Schuh et al. performed a biomechanical study comparing the Brostrom technique to suture anchor repair and to IB augmentation.12 They found the Brostrom alone and the suture anchor group failed at a 24.1 degree rotary displacement angle, while the IB group failed at 46.9 degrees (p=0.02). They also found that the IB group had a larger torque at failure of 11.2 Nm compared to 8.0 Nm for suture anchor group and 5.7 Nm for the Brostrom alone group. They concluded that the IB group had significantly superior performance in regards to angle at failure as well as failure torque.12 These findings suggest that the IB augmentation can support early weight-bearing and return to activity compared to what has previously been described in the literature for a modified Brostrom.

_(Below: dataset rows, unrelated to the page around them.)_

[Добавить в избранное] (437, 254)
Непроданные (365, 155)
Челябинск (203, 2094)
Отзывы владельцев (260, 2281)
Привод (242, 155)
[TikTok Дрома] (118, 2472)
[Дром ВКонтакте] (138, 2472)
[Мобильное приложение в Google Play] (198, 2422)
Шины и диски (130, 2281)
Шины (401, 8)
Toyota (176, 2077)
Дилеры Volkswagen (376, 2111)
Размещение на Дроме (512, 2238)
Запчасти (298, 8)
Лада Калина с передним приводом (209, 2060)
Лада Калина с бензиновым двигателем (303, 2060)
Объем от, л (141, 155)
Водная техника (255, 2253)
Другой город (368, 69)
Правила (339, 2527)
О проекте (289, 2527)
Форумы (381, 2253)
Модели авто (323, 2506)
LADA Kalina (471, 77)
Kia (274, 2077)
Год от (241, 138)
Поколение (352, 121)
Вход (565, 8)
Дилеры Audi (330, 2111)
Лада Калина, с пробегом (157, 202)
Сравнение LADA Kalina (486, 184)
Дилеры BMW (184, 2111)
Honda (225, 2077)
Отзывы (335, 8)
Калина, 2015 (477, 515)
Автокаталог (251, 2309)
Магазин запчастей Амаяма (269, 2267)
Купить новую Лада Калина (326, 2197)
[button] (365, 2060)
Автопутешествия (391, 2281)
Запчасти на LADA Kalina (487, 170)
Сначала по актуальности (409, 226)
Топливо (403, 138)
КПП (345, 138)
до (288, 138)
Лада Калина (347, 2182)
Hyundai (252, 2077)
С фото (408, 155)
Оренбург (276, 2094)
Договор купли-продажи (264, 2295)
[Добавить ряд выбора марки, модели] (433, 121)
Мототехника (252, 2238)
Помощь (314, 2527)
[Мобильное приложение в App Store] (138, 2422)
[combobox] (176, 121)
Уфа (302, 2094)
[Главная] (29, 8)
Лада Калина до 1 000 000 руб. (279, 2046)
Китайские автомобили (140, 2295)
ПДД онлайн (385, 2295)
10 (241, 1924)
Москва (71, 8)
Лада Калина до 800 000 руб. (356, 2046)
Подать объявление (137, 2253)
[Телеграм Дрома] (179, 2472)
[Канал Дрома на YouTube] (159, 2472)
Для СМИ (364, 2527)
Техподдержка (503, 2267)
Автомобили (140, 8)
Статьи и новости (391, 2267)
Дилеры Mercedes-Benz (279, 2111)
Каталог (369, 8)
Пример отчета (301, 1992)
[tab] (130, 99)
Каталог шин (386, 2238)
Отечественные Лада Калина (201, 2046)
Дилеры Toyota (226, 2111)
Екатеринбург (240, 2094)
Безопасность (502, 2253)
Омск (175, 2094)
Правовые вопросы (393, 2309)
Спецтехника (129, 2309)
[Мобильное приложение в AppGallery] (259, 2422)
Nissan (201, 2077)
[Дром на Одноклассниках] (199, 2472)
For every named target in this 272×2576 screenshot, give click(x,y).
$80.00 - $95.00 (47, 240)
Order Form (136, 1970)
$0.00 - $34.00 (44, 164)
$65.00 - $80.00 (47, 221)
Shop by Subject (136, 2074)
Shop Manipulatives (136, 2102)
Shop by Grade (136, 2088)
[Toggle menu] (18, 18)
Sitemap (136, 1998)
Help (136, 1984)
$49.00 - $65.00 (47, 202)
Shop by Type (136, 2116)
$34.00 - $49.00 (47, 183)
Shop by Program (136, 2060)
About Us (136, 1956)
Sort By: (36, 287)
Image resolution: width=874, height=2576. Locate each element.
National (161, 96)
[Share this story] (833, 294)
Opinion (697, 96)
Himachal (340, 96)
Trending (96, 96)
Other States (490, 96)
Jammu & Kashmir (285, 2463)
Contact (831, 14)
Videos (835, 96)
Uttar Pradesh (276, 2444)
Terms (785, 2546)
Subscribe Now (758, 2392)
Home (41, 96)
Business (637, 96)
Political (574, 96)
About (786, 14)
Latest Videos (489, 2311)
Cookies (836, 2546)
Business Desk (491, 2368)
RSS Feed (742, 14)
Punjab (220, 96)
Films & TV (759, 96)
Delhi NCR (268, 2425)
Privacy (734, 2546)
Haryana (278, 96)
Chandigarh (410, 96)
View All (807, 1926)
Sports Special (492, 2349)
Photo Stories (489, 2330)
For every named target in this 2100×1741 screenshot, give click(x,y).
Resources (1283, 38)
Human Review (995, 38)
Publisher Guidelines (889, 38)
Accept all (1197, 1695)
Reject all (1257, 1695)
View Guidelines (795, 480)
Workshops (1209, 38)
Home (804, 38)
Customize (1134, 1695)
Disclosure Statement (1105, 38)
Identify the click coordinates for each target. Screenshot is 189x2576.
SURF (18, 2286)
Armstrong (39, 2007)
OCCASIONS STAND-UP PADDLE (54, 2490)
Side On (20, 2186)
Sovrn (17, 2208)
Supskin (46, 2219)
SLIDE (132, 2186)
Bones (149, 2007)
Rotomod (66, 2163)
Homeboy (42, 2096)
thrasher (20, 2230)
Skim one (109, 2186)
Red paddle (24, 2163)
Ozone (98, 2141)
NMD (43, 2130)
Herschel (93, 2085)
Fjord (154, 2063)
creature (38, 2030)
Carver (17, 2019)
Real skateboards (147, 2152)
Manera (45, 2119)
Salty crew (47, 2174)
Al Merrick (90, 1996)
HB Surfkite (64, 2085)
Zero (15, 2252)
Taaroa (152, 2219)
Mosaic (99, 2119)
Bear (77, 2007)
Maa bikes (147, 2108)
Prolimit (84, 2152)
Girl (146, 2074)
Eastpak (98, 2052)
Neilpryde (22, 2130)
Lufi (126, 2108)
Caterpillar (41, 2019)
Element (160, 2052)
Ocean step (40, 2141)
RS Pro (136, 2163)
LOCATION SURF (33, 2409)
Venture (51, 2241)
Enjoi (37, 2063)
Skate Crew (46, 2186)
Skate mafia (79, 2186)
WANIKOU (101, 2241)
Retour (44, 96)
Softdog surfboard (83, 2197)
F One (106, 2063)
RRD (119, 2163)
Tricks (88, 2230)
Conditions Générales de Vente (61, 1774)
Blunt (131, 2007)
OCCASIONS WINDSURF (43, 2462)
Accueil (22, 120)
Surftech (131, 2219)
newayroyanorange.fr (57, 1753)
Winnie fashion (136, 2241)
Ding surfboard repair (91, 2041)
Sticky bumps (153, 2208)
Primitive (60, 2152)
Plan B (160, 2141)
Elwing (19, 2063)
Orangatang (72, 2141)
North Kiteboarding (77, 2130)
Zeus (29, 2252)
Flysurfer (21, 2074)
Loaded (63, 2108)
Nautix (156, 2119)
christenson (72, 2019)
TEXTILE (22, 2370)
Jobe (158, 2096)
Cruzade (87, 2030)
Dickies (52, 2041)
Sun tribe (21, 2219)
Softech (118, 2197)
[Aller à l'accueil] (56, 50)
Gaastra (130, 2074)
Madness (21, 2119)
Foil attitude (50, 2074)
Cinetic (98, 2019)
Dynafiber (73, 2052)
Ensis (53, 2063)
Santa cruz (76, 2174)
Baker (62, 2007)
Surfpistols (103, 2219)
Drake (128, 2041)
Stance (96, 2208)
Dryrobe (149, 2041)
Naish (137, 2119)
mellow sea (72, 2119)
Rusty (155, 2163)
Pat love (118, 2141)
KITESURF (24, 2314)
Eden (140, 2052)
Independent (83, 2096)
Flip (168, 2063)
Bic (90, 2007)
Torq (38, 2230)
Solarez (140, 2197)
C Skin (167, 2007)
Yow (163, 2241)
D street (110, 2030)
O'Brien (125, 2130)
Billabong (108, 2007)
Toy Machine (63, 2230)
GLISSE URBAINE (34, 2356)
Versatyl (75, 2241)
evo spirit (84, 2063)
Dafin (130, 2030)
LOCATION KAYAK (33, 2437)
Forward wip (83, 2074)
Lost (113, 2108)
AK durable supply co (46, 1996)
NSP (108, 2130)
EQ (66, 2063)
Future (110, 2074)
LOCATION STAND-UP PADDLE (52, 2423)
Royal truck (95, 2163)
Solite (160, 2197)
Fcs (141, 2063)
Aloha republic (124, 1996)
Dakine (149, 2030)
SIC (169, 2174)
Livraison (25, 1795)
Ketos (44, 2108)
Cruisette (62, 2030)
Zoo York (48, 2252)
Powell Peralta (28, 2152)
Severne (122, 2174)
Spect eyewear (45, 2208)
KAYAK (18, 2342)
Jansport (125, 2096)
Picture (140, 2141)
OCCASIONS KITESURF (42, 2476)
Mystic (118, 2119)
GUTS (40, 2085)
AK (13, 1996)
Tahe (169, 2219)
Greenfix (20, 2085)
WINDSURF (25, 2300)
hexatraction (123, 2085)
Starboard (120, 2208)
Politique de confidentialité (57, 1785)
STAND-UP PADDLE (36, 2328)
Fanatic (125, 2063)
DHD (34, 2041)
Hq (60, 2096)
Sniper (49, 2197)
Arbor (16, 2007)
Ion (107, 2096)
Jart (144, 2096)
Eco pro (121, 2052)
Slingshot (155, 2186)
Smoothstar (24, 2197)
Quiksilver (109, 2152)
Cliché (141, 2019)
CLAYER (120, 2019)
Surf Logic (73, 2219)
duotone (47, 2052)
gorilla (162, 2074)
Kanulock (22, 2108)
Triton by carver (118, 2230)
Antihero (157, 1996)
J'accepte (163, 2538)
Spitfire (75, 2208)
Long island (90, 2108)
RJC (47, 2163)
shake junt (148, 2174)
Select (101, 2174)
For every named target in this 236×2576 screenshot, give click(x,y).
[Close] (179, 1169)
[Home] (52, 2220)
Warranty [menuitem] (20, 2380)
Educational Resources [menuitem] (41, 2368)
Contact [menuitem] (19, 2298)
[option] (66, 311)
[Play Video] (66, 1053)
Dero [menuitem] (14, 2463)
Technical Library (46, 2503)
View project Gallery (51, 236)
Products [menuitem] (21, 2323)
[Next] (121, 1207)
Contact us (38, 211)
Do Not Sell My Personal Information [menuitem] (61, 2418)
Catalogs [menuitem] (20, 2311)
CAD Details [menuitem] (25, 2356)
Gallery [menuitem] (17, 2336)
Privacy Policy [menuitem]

Improved strength and functional outcomes have been described with IB augmentation over traditional Brostrom or Brostrom-Gould repair.11–14 Therefore, the authors’ believe that early mobilization and progressive therapy is indicated given the strength of the IB augmentation. Specifically, Jain et al. compared 148 patients who underwent either a Modified Brostom-Gould repair versus IB augmentation. They found IB augmentation had better outcomes of early rehabilitation, earlier return to pre-injury activity, and better functional outcomes and VAS scores.11 Flaherty et al. performed a similar study comparing the Modified Brostrom-Gould versus IB augmentation. They found those who underwent surgery with IB augmentation had better overall function and fewer complications with lower recurrence of pain and quicker return to walking than those who underwent the Modified Brostrom.13 Finally, Kulwin et al. performed a randomized control trial of 119 patients who either received a modified Brostrom procedure alone or the modified Brostrom with suture tape augmentation. They used an accelerated rehabilitation protocol similar to what is described in the current paper. They found an average return to preinjury level of activity to be achieved at 17.5 weeks after modified Brostrom repair versus 13.3 weeks after suture tape augmentation. Only one patient in the suture tape group was unable to complete the accelerated rehabilitation protocol while four in the modified Brostrom group failed to complete the protocol.15
Conclusion
IB is still a novel surgical approach without established rehabilitation protocols. A well-constructed rehabilitation protocol that leverages the improved biomechanical characteristics of IB technique is necessary. In this commentary the authors present a rehabilitation protocol that describes an appropriate approach for early mobilization with the goal of early return to activity that has proved to be beneficial in returning patients to function in an expedited fashion.